The data |

-------

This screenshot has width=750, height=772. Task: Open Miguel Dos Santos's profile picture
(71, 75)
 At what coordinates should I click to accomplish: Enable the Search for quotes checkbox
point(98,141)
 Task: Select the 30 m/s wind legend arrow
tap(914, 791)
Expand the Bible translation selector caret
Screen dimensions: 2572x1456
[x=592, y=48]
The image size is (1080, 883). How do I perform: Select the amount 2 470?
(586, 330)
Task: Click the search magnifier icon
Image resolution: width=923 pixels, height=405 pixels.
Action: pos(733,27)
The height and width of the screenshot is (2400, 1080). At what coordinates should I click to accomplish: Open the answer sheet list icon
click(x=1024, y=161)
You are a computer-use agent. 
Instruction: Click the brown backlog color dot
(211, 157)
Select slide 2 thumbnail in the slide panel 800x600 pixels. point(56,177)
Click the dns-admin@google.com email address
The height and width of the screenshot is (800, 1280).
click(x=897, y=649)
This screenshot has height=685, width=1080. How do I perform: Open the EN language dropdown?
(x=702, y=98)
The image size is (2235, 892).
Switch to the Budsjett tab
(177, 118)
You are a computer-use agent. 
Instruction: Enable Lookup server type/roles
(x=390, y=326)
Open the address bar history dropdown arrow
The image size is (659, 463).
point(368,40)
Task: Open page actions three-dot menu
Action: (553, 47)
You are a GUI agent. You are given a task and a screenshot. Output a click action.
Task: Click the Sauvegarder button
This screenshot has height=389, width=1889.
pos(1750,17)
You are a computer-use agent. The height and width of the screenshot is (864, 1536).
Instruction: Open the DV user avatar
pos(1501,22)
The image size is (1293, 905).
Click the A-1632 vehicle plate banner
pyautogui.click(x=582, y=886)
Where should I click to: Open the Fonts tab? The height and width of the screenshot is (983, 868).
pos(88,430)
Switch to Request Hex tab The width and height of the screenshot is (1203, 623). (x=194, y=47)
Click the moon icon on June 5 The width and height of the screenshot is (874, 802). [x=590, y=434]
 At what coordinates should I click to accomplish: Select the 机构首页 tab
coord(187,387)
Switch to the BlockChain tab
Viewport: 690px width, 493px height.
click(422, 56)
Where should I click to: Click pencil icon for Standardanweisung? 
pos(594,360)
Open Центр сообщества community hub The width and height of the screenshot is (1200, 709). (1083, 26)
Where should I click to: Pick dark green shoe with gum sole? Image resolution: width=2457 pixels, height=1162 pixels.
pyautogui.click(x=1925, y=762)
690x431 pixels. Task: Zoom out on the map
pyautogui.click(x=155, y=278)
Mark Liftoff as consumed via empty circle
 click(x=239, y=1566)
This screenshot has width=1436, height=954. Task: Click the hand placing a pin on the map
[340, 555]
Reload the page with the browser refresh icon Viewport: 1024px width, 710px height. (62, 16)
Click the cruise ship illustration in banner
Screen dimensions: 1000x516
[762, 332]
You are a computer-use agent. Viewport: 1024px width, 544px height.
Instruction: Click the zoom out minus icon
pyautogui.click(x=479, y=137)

-------

The problem | Print exactly the lines from the beginning of the entries through the line with "The image size is (1293, 905).". Output nothing more.

Response below |
This screenshot has width=750, height=772. Task: Open Miguel Dos Santos's profile picture
(71, 75)
 At what coordinates should I click to accomplish: Enable the Search for quotes checkbox
point(98,141)
 Task: Select the 30 m/s wind legend arrow
tap(914, 791)
Expand the Bible translation selector caret
Screen dimensions: 2572x1456
[x=592, y=48]
The image size is (1080, 883). How do I perform: Select the amount 2 470?
(586, 330)
Task: Click the search magnifier icon
Image resolution: width=923 pixels, height=405 pixels.
Action: pos(733,27)
The height and width of the screenshot is (2400, 1080). At what coordinates should I click to accomplish: Open the answer sheet list icon
click(x=1024, y=161)
You are a computer-use agent. 
Instruction: Click the brown backlog color dot
(211, 157)
Select slide 2 thumbnail in the slide panel 800x600 pixels. point(56,177)
Click the dns-admin@google.com email address
The height and width of the screenshot is (800, 1280).
click(x=897, y=649)
This screenshot has height=685, width=1080. How do I perform: Open the EN language dropdown?
(x=702, y=98)
The image size is (2235, 892).
Switch to the Budsjett tab
(177, 118)
You are a computer-use agent. 
Instruction: Enable Lookup server type/roles
(x=390, y=326)
Open the address bar history dropdown arrow
The image size is (659, 463).
point(368,40)
Task: Open page actions three-dot menu
Action: (553, 47)
You are a GUI agent. You are given a task and a screenshot. Output a click action.
Task: Click the Sauvegarder button
This screenshot has height=389, width=1889.
pos(1750,17)
You are a computer-use agent. The height and width of the screenshot is (864, 1536).
Instruction: Open the DV user avatar
pos(1501,22)
The image size is (1293, 905).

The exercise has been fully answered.